Developing improved tests for industrial humidity measurements
It has been estimated that the drying of products costs European industry around 30 B€ per year in associated energy costs, and to enhance European competitiveness improvements in efficiency need to be made. For every 0.1 % improvement in efficiency through better process controls 30 M€/year could be saved. Monitoring humidity under transient conditions and at temperatures above 100 C is an essential factor in controlling drying processes in the food industry, the second largest manufacturing sector in the EU with a turnover of over 900 B€. Currently humidity sensors, such as hygrometers, are calibrated at temperatures of 80 C or less, thus if a sensor is used at 100 C or above, there is no guarantee in the traceability of its measurements. The pharmaceutical, food and feed industries need improved humidity measurements at these high temperatures to enable better process control. One parameter controlling the quality of food is water activity (aw) which describes the effect water in the environment has on a product. In order to determine aw, samples are taken and measured using laboratory analysers. During this process a significant quantity of material is wasted, and energy consumption for this process is not optimised due to sampling errors and transient conditions.

=-=-=

Continue the text on industrial humidity measurements, picking up after its final sentence.

Records taken from a collection
=-=-=

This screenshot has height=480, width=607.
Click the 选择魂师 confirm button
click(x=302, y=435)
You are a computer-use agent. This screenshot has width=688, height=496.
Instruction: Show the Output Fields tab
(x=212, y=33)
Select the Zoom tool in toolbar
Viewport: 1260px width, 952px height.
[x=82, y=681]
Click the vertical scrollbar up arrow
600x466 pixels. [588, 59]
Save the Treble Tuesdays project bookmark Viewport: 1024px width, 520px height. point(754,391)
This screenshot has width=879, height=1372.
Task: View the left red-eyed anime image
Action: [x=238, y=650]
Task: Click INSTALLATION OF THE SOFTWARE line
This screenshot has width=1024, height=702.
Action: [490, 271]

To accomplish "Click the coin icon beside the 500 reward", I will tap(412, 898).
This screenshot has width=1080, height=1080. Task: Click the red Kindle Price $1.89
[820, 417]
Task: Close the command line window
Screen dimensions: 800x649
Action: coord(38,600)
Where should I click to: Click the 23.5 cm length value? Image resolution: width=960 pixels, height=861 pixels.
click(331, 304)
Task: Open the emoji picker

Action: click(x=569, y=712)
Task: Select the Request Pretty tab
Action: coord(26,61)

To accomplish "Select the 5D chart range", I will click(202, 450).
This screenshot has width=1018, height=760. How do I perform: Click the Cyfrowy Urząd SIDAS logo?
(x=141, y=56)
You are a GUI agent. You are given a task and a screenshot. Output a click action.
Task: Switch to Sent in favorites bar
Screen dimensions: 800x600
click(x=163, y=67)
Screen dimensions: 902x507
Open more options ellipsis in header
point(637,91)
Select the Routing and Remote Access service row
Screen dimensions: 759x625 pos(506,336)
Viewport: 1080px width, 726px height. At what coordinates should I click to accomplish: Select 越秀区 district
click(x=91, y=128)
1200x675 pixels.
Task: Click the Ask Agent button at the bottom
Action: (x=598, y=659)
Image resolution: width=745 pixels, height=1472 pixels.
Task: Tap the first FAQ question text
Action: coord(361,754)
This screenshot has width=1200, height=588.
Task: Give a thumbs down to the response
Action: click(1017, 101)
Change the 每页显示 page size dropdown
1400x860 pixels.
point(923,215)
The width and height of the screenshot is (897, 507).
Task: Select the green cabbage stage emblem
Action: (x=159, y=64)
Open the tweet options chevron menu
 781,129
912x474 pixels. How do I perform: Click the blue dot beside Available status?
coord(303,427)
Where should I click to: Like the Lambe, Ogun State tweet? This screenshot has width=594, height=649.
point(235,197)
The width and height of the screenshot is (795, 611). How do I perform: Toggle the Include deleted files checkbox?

=-=-=

▶ _Answer box_:
This project addressed the most pressing needs for industry in this area. A high-temperature mass fraction water vapour/steam generator and two new facilities were built for the calibration of sensors, allowing the development of traceable humidity standards for temperatures up to 180 C and pressures up to 600 kPa. A new modular calibration setup for measuring humidity under transient conditions for fixed temperatures and temperatures from 100 C to 180 C was validated, demonstrating a 40% reduction in calibration time compared to existing methods. Three field humidity calibrator prototypes were designed and tested, and a new type of hygrometer based on direct Tuneable Diode Laser Absorption Spectroscopy (dTDLAS) was developed for process environments up to 180 C. This instrument was then validated at ambient pressure and temperatures between 40 C to 100 C. A new SI traceable in-line water activity measurement method was validated and a sample-based system for sorption isotherm measurements, which is the relationship between water content and the equilibrium relative humidity of a material, was developed, tested and launched as a service.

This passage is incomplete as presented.